Problem to solve:
An exact copy is needed of the lines in the entries below from the line with "Switch to the Chatter tab" up to and including the line with "You are a GUI", and of nothing else. Leave the pictures out.

· · ·

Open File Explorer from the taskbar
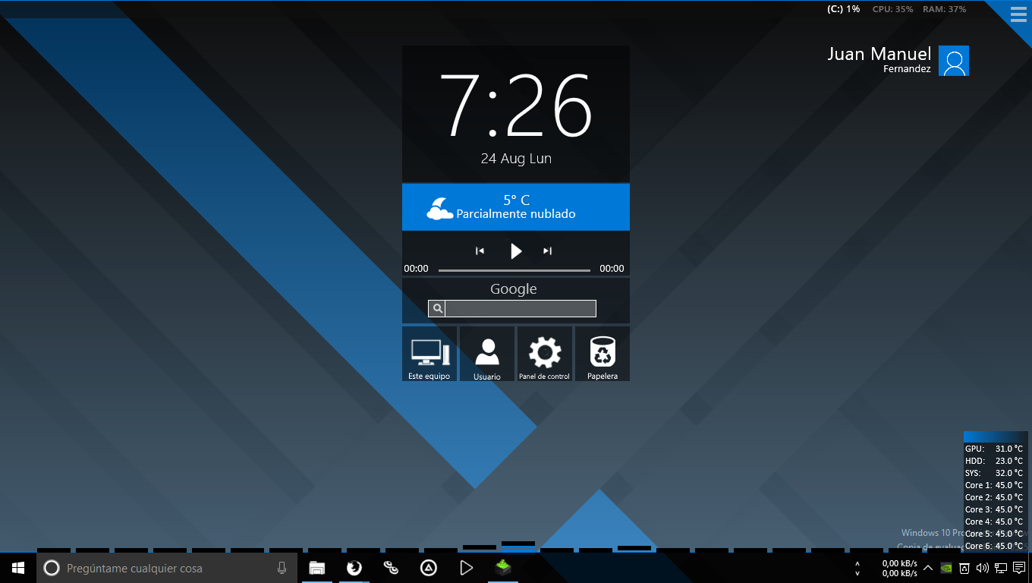Image resolution: width=1032 pixels, height=583 pixels. pyautogui.click(x=317, y=568)
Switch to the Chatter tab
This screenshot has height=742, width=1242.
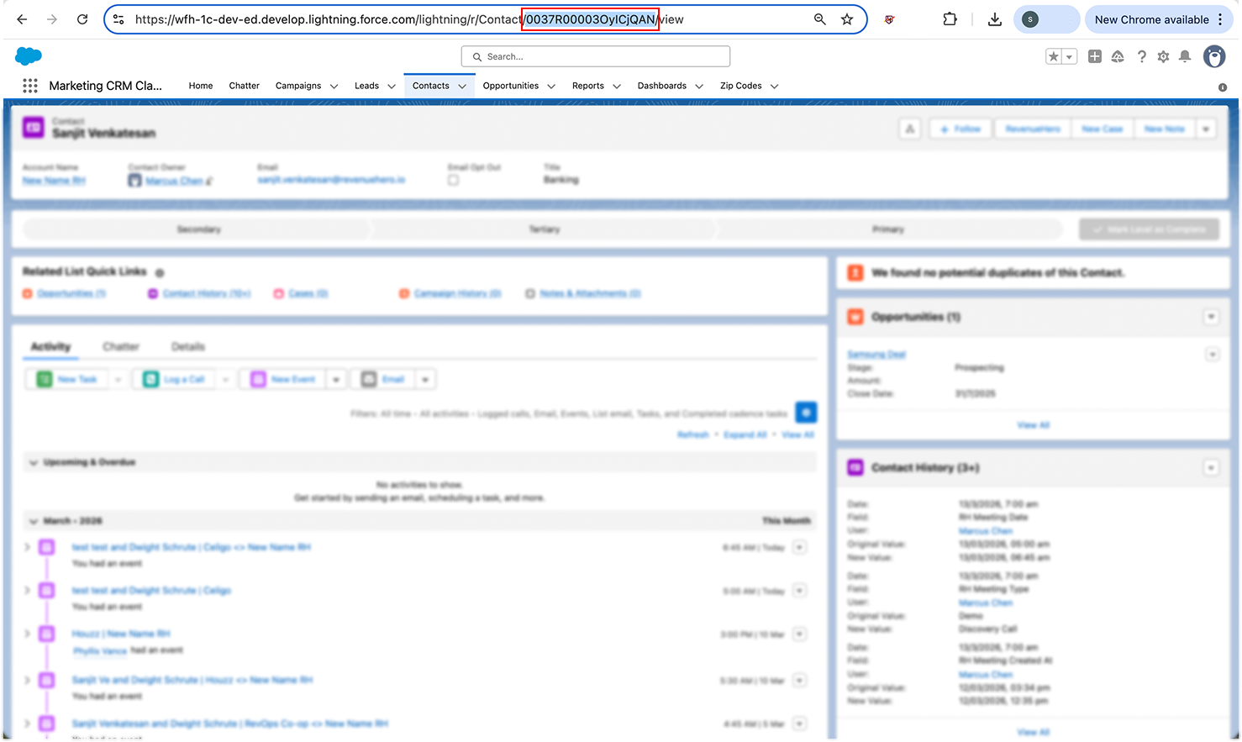[x=120, y=345]
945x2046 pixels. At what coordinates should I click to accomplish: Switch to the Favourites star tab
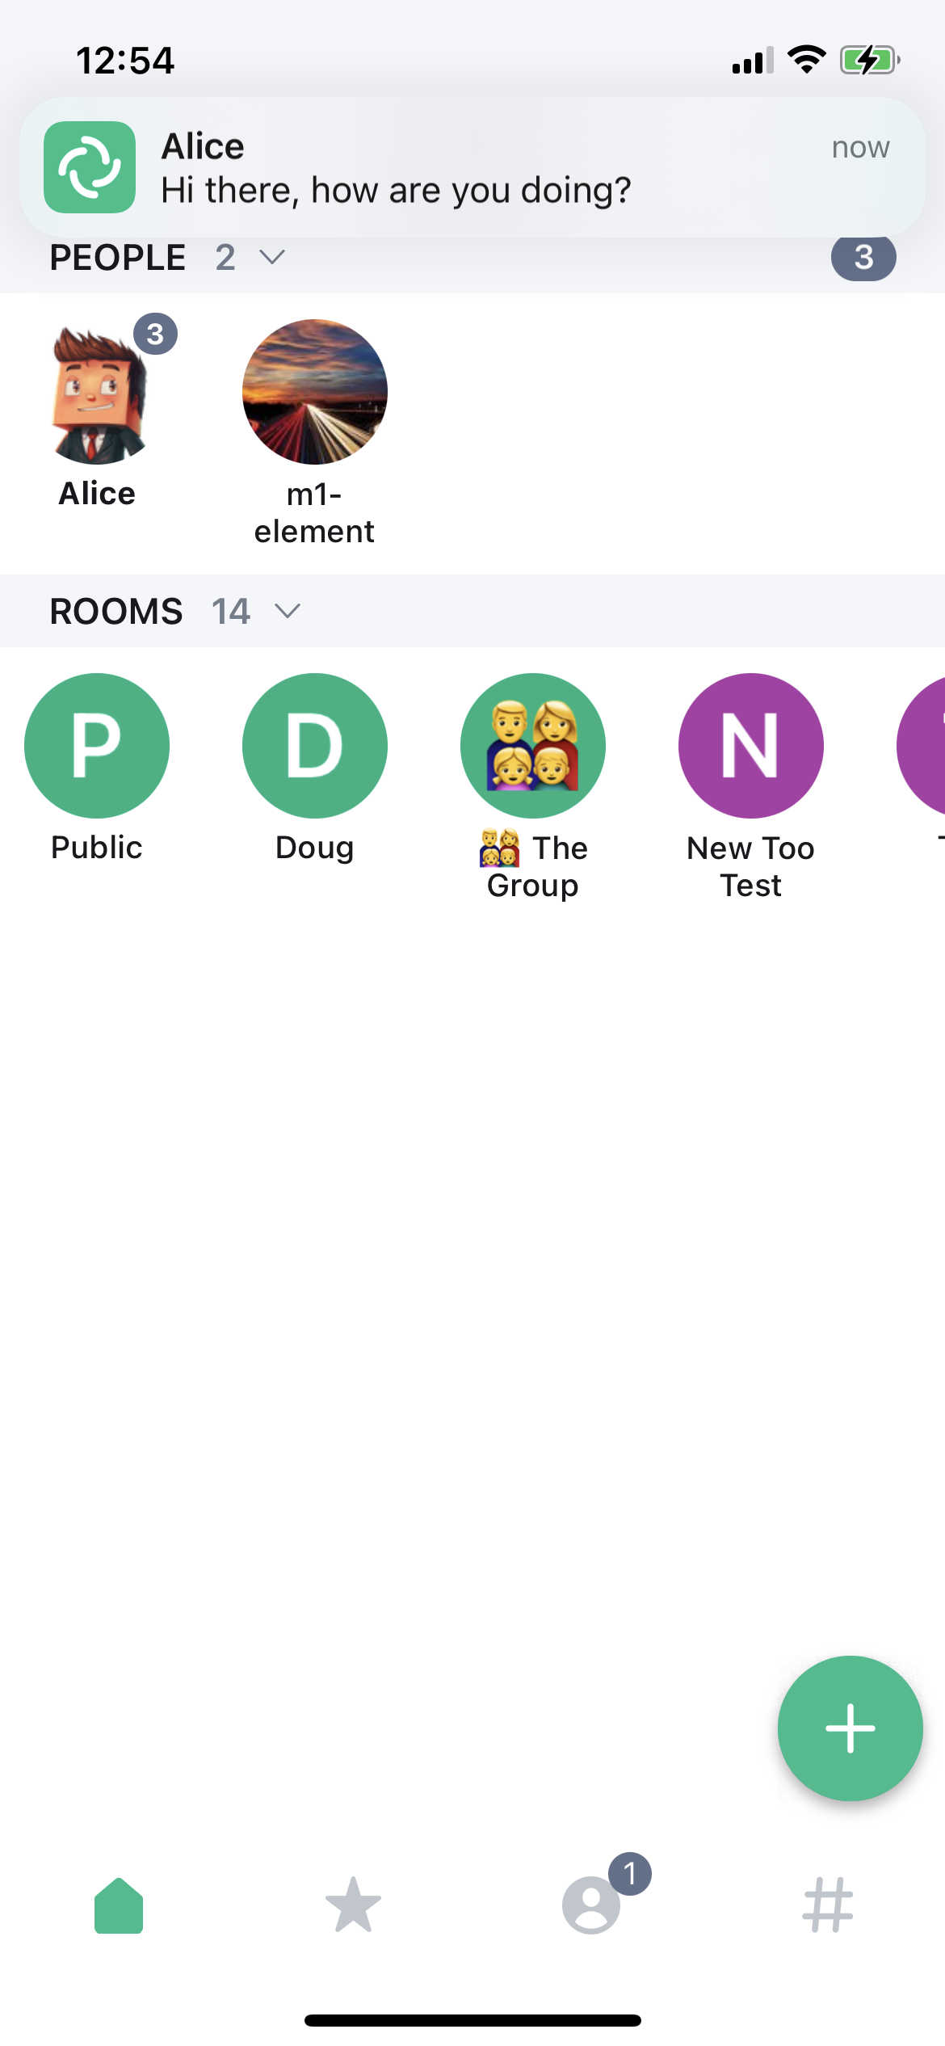tap(353, 1905)
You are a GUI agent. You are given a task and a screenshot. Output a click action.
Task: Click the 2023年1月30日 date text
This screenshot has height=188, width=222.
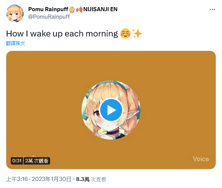[51, 179]
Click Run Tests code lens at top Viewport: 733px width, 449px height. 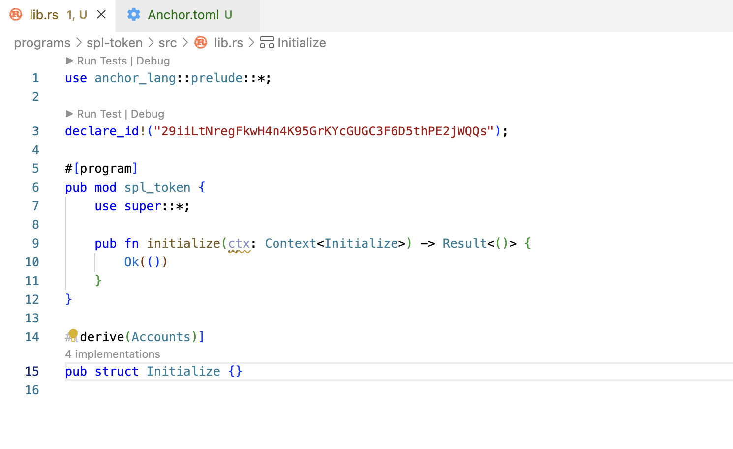[102, 61]
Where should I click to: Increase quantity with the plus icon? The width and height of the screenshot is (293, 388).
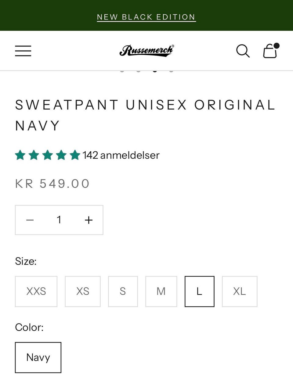[89, 220]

· · ·

Reply:
Switch to the Chatter tab
This screenshot has height=742, width=1242.
[x=120, y=345]
945x2046 pixels. At what coordinates should I click to accomplish: Switch to the Favourites star tab
tap(353, 1905)
You are a GUI agent. You are given a task and a screenshot. Output a click action.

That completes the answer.